*EXERCISE REQUIREMENTS:* Would you output the listing exactly, with every image omitted?

*WORKING DATA:*
---
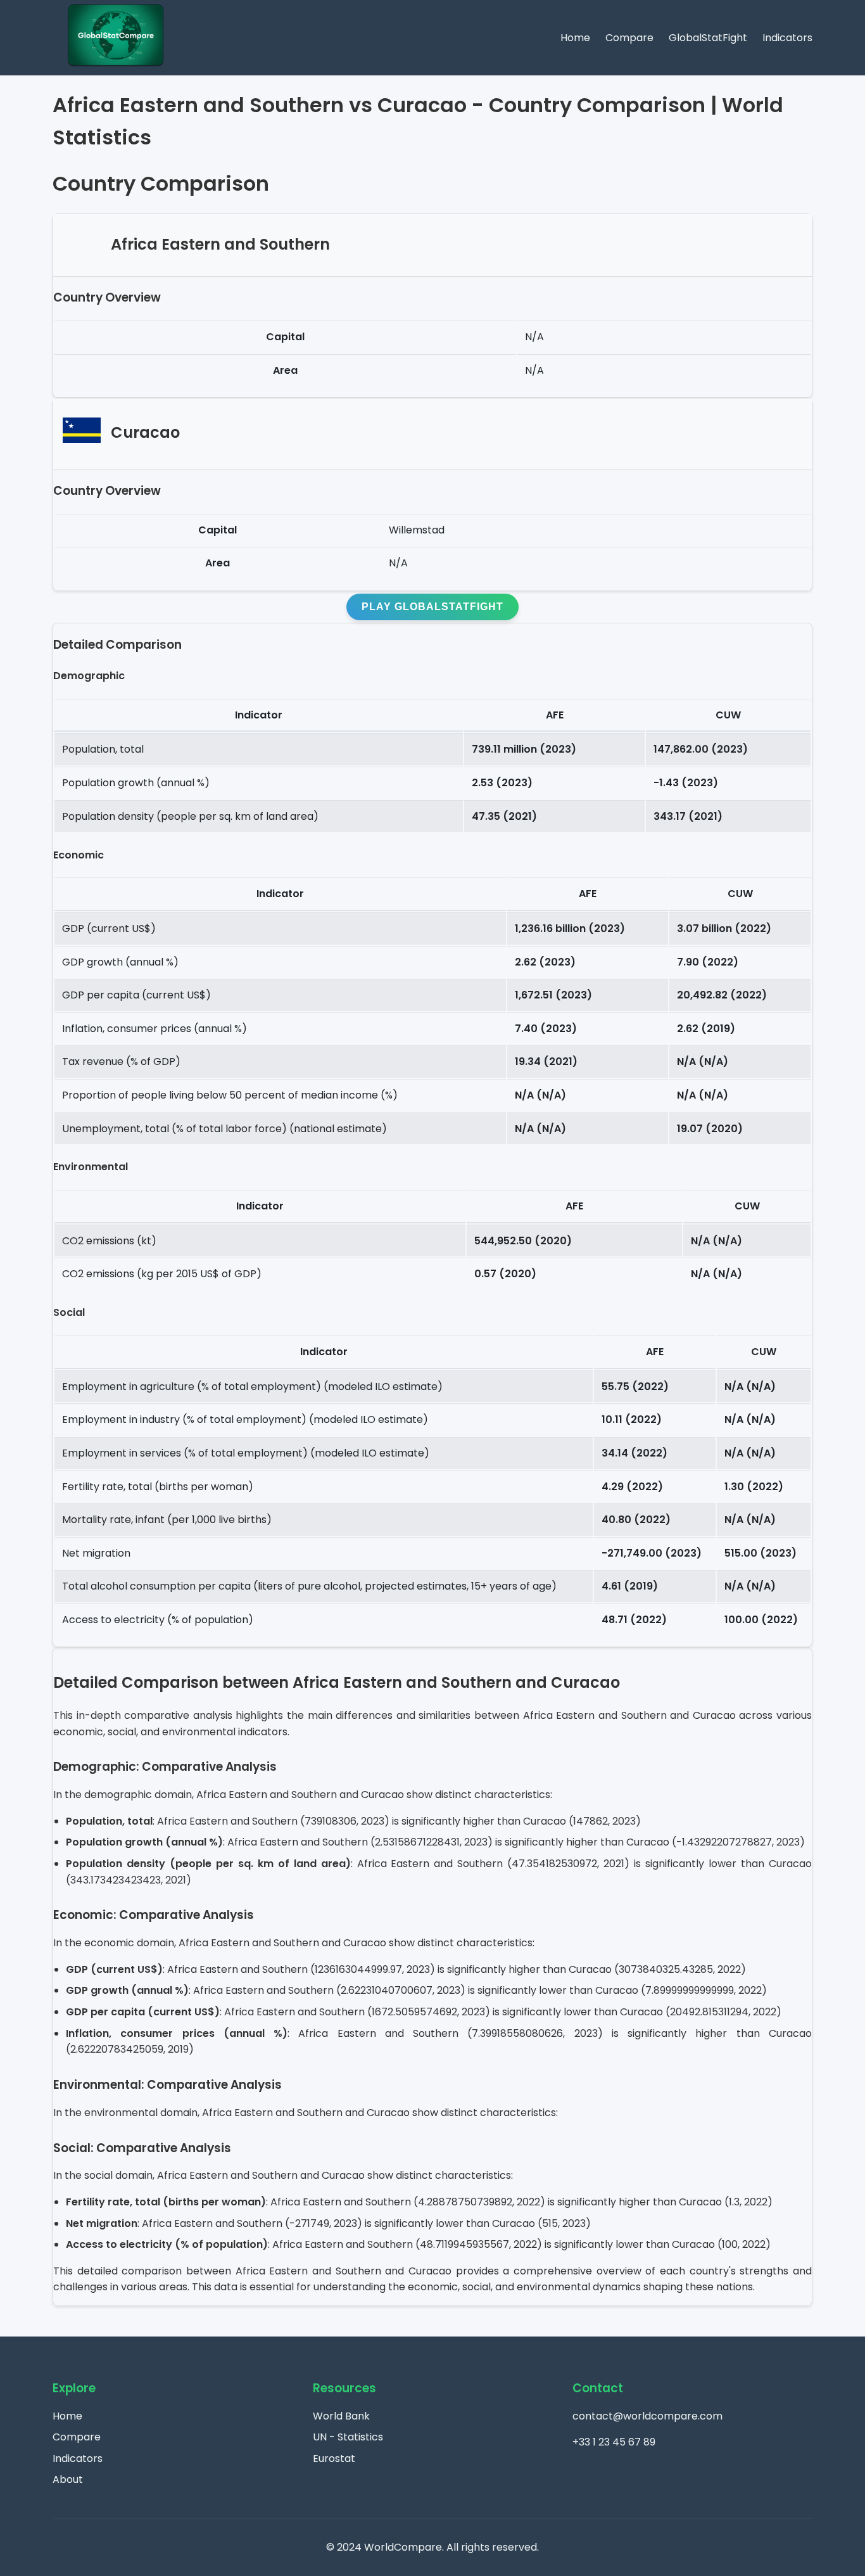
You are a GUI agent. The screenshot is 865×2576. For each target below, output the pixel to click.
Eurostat (334, 2458)
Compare (629, 37)
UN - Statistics (348, 2437)
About (68, 2479)
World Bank (341, 2416)
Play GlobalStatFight (432, 606)
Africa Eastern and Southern (220, 244)
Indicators (787, 37)
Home (575, 37)
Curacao (145, 433)
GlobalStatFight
---
*EXPECTED OUTPUT:*
You are a GUI agent. The screenshot is 865×2576. For each target below, output the pixel to click.
Eurostat (334, 2458)
Compare (629, 37)
UN - Statistics (348, 2437)
About (68, 2479)
World Bank (341, 2416)
Play GlobalStatFight (432, 606)
Africa Eastern and Southern (220, 244)
Indicators (787, 37)
Home (575, 37)
Curacao (145, 433)
GlobalStatFight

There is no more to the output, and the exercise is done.